Le 18 juin, une autre étude sur Montréal, cette fois-ci provenant de la chambre de commerce du Montréal métropolitain, à partir d'entrevues avec des dirigeants de grandes entreprises, souvent étrangères, conclut que la compétitivité de la métropole fait du surplace. L'étude cible quelques enjeux, comme l'éducation. Mais elle aussi parle des infrastructures. «L'état de nos infrastructures, notamment routières, représente un frein important.»

Et qu'est-ce qui arrive le 19 juin, le lendemain? Boum! Un pan de la rue Sainte-Catherine s'affaisse. Pas n'importe où. À l'intersection de l'avenue McGill College. Un affaissement sur la plus importante artère commerciale, juste au coin de la rue la plus prestigieuse du centre-ville. L'intersection sera paralysée par des travaux pendant des semaines.

Dans cette période agitée, où les expressions d'un sentiment anticapitaliste se sont multipliées, même chez nos humoristes pourtant pas démunis, je ne serais pas étonné que des esprits plus exaltés évoquent un complot. Un think tank de droite et un organisme patronal parlent de problèmes d'infrastructures, et comme par hasard, nos rues commencent à s'effondrer?

En fait, il n'y a pas de hasard. Plutôt une série noire. Un morceau de Sherbrooke s'était effondré quelques semaines plus tôt. Et un pan de Saint-Dominique, entre Maisonneuve et Sainte-Catherine, s'est affaissé hier. Depuis des semaines, Montréal était devenue la ville des casseroles. On risque maintenant de parler de la ville gruyère!

Le message que cela envoie est terrible. Celui de la décrépitude. Cela est injuste parce que Montréal n'est quand même pas une ville qui s'effondre ni au sens propre ni au sens figuré. C'est plutôt une ville qui n'arrive pas à déployer le dynamisme qui devrait être le sien.

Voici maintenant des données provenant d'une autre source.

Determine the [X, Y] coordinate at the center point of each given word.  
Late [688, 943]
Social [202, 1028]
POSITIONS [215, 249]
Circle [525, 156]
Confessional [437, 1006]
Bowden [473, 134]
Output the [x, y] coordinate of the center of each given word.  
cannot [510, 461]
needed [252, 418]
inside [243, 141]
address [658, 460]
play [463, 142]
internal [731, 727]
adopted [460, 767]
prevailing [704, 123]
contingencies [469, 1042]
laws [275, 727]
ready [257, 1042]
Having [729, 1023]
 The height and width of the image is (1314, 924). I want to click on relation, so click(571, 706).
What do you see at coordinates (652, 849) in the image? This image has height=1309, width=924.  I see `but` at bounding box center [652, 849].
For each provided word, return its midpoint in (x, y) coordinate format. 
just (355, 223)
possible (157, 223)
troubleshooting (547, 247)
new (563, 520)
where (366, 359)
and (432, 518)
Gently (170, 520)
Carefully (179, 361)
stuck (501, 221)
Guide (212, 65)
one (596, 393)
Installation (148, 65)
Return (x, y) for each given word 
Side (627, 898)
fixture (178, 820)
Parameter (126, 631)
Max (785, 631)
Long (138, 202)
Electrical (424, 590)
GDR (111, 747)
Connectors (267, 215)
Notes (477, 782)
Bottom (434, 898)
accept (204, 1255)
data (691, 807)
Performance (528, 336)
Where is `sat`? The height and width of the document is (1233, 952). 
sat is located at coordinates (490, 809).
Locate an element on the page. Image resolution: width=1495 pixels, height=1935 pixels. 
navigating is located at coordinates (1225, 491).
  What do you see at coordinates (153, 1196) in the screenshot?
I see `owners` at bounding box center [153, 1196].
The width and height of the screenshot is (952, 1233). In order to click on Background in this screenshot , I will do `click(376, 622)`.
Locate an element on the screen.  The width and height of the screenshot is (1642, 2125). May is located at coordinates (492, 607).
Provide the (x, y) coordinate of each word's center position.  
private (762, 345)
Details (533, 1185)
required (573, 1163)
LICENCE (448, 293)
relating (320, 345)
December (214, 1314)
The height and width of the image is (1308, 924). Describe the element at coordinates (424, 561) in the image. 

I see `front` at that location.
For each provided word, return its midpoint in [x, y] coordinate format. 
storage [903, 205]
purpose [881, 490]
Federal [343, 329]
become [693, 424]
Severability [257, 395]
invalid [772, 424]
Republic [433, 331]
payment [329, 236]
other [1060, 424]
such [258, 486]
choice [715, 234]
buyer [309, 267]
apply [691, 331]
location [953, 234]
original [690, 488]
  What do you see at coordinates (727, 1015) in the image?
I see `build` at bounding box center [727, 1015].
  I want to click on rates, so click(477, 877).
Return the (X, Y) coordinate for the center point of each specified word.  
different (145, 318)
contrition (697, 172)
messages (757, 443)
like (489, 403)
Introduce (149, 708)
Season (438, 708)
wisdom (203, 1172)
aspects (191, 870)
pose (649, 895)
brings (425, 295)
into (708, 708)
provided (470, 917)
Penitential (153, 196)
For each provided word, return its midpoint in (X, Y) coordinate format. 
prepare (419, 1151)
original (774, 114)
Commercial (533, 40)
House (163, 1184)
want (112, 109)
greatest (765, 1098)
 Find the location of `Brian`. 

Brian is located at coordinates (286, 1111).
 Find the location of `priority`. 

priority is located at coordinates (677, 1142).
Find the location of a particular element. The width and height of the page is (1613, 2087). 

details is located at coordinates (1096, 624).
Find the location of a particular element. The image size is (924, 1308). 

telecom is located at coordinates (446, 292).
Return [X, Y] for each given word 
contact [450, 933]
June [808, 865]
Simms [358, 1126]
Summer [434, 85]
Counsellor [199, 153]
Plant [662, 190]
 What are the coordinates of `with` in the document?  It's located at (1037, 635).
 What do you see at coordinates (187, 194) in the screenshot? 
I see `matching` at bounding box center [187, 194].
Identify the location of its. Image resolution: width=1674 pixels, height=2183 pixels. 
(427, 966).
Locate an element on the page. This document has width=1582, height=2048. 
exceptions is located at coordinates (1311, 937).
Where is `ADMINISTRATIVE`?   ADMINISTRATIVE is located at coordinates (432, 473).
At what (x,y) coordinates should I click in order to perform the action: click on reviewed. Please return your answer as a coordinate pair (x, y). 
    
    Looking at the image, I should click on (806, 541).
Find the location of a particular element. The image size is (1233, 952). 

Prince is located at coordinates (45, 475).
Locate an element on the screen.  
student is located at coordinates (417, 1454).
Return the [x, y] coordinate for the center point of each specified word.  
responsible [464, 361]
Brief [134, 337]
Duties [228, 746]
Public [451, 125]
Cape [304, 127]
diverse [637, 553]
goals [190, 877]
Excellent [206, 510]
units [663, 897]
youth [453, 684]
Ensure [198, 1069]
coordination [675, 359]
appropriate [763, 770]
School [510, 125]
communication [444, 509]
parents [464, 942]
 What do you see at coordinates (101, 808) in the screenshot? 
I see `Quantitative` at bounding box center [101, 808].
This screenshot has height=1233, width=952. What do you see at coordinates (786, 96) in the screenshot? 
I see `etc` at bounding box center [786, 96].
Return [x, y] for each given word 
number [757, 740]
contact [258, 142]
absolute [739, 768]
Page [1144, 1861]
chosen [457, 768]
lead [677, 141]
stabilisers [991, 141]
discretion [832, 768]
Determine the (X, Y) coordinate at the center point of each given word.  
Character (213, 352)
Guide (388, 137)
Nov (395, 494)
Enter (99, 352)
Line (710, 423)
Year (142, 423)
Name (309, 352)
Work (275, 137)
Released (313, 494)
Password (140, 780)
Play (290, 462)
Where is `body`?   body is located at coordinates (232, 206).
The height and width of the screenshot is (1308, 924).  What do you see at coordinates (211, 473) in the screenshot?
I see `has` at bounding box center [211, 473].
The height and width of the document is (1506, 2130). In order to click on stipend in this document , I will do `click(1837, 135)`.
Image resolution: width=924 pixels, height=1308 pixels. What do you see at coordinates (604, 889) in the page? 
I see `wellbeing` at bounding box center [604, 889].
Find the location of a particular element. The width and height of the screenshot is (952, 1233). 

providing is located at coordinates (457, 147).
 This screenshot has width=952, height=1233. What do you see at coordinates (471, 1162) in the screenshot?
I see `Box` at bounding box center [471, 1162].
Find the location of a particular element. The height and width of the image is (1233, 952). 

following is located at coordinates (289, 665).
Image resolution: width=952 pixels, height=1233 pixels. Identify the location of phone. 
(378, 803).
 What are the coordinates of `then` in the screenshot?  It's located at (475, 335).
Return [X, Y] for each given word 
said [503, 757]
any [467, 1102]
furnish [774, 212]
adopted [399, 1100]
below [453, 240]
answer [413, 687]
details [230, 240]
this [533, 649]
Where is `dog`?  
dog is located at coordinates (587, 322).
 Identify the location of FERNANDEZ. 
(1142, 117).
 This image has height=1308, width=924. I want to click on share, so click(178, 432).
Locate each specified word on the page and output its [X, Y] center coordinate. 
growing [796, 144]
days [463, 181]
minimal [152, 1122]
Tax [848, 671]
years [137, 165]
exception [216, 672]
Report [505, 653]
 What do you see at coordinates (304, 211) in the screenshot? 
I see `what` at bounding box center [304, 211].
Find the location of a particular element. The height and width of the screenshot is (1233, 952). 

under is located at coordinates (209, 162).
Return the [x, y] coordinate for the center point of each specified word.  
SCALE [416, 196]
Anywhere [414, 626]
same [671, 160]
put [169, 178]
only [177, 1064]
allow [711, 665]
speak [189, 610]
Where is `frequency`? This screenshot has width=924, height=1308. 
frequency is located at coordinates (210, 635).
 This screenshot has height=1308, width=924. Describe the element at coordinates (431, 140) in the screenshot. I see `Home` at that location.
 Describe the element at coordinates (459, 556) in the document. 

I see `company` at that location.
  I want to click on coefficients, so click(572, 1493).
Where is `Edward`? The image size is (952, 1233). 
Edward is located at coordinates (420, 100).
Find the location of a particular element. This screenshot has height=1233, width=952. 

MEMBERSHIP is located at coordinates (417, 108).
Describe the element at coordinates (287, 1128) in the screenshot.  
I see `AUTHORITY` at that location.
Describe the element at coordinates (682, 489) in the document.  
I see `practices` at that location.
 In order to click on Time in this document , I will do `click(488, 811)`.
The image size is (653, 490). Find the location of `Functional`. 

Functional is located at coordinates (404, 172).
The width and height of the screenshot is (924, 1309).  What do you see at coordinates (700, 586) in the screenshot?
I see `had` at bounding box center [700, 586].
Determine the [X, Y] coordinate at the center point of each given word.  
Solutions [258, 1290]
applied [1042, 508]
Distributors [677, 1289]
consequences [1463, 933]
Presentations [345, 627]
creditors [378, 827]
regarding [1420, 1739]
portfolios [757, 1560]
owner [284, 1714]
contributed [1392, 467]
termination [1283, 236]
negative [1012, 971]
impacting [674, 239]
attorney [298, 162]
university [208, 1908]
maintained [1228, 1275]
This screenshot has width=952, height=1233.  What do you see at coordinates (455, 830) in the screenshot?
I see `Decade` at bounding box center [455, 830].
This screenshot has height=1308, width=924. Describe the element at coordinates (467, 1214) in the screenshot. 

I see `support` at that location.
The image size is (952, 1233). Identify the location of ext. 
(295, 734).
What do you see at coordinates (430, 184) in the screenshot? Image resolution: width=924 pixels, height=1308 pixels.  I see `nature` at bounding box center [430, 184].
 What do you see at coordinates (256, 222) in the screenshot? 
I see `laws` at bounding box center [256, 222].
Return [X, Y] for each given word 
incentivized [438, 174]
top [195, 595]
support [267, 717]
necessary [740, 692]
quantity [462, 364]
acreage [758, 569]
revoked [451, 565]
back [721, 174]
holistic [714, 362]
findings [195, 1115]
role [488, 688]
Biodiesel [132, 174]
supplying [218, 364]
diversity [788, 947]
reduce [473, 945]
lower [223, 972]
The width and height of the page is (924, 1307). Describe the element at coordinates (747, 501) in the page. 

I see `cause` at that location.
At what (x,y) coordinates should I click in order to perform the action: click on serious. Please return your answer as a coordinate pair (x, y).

Ces trous sont néanmoins un symptôme. Du fait qu'on a négligé Montréal dans le passé, qu'on n'a pas assez investi dans ses infrastructures, ce qui est en partie dû à une négligence historique de nos élus municipaux, mais aussi au sous-financement de la métropole par les gouvernements supérieurs, leur indifférence à l'égard de Montréal, surtout dans le cas de Québec.

On peut voir une autre manifestation de cette indifférence avec un autre symbole, moins spectaculaire qu'une chaussée qui s'affaisse, mais combien plus dramatique. Et c'est le taux de chômage.

En mai, le taux de chômage pour l'île de Montréal était de 10,6%. C'était le deuxième plus élevé au Québec, après la Gaspésie-Îles-de-la-Madeleine. Le taux de chômage montréalais était 50% plus élevé que celui du reste du Québec, qui se situe à 7,1%.

On ne se rend pas compte à quel point cela constitue une anomalie. Les grandes villes jouent un rôle stratégique crucial, ce sont les moteurs de la croissance. Mais le moteur du Québec a des ratés. Sa croissance est plus faible que celle des autres grands centres urbains du Canada, nous rappelle le Conference Board. Et surtout, comme le montrent ces chiffres de chômage, elle est inférieure à celle du reste la province. C'est mauvais pour Montréal, mauvais pour le Québec.

Et derrière ces données peu rassurantes, l'indifférence. Avez-vous entendu un politicien provincial s'indigner en public du chômage montréalais, quelqu'un appeler à la mobilisation générale, quelqu'un proposer un plan d'action ou des mesures d'urgence, comme on le fait pour les régions quand elles vont mal?